То, что завезли насекомых именно из Пруссии, ни у кого не вызывало сомнения. Воевавшие солдаты рассказывали, что в тамошних кабаках их полным-полно, и по столам бегают, и в супе плавают, и за ворот лезут, и в котомку…

— Он, Арнольд-то наш ненаглядный, на всех пирушках бывших пленных перебывал. А барин, простофиля, ему свою шубу выделил, вот в ней-то, в шкуре, небось, пара усатых и притаилась… — Глафира продолжала сидеть на полу, словно сторожила таракана, дабы тот не осмелился вновь явиться пред очи трапезничающим дамам. В этой не совсем приглядной позе и застал ее управляющий Мануэль. Посмотрел, крякнул от неожиданности и обратился к Татьяне:

— Извещение для барина. Соизволите передать? — доложил он, впрочем, без особого искательства. Хотя Татьяна и была в доме на положении хозяйки, все ж за таковую ее мало кто принимал.

Андрей обучил и женщину, и сына грамоте.

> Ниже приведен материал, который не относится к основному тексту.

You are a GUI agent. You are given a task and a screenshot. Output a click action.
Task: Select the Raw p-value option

Прохор, которого к этому времени уже перевели из поваренков в шеф-повара, стал разбираться в кулинарных сборниках, да и иные сочинения пролистывал. А вот Татьяна ленилась браться за книги. Дабы подогреть интерес к практике чтения, ушлый садовник разрешил ей вскрывать все послания на его имя, окромя тех, что велено было передать лично в руки, и на оных стояли государственная печать, печать Вольного экономического общества либо личный вензель императрицы.

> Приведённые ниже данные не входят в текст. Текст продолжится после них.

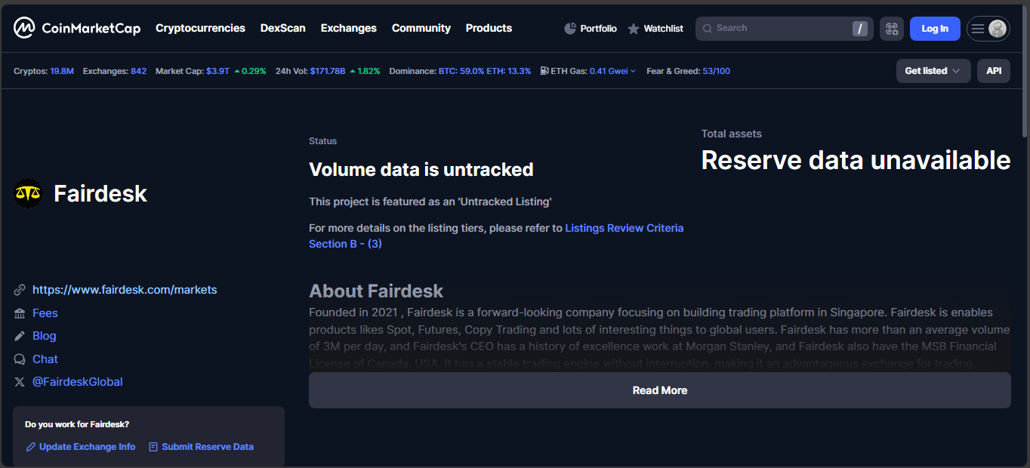Screen dimensions: 1030x468
Task: Click the Fairdesk exchange logo
Action: 29,194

Татьяна отерла руки о фартук, уверенным жестом раскрыла конверт с монограммой «И.Е.». Знала, что это не «императрица Екатерина», на сей раз инициалы к государыне никакого отношения не имеют. Вензель Катерины Алексеевны выглядел по-другому: «Е II». И точно, конверт разворачивался в лист, содержащий в себе приглашение за подписью Ивана Елагина, в недавнем прошлом директора императорских театров.

— Должно быть очередную премьеру затевают, — позевывая пояснила Глафире. — Не люблю спектаклей. Бают там странно и поют шибко громко, а еще скачут по сцене, как козлята, только ноги из-под юбок торчат!

Глафира приложила ладонь к груди:

— Срам-то какой!

— И не говори! — отмахнулась та. — А ведь серьезные люди! Андрейка сказывал, что и знатные дамы да кавалеры время от времени в спектаклях танцуют. Вот через год после смерти Елизаветы Петровны, в ознаменование окончания траура, аккурат в масленую неделю, в Москве, Нарышкина и Строганова оделись пастушками и вышли на сцену. И граф Бутурлин тоже пастухом вырядился.

Глафира, слушала собеседницу завороженно:

— Там что ж, сплошные пастухи да пастушки были?

— Ага! Задумка такая. Юная Весна, ею облачилась графиня Сивере, возвращается на Землю, а пастухи, да пастушки ее приветствуют.

— А как уразуметь, что то не баба, а Весна?

— Так поют о том, — Татьяна расхохоталась. — Только я б все одно не поняла… Поют чаще не по-нашенскому. Андрейка, когда меня на балет водил, постоянно на ушко объяснения нашептывал, что мол, и как…

— Да, барин у нас умный! — Татьяна согласно кивнула.

Глафира перебросила косу с одного плеча на другое и, теребя конец, спросила:

— Так ты и сама видала, как люди по сцене скачут?

— Видала. Балет одного итальянца. Сейчас уж и не вспомню кого, не то Аджомини, не то Анжолини…

— Ну?

— Что «ну»? «Побежденный рассудок» назывался. — Татьяна явно красовалась. В Ораниенбауме ее почитали за темь, да и Осип всегда говорил: «У бабы волос долог, да ум короток». Глафира — первый человек, внимающий ее речам увлеченно. А когда тебя с разумением слушают, оказывается, так приятно! Татьяна горделиво задрала вверх массивный подбородок. — Тогда почитай всю верхушку Вольного экономического общества на премьеру созвали. Ну, Андрейка, само собой, меня прихватил.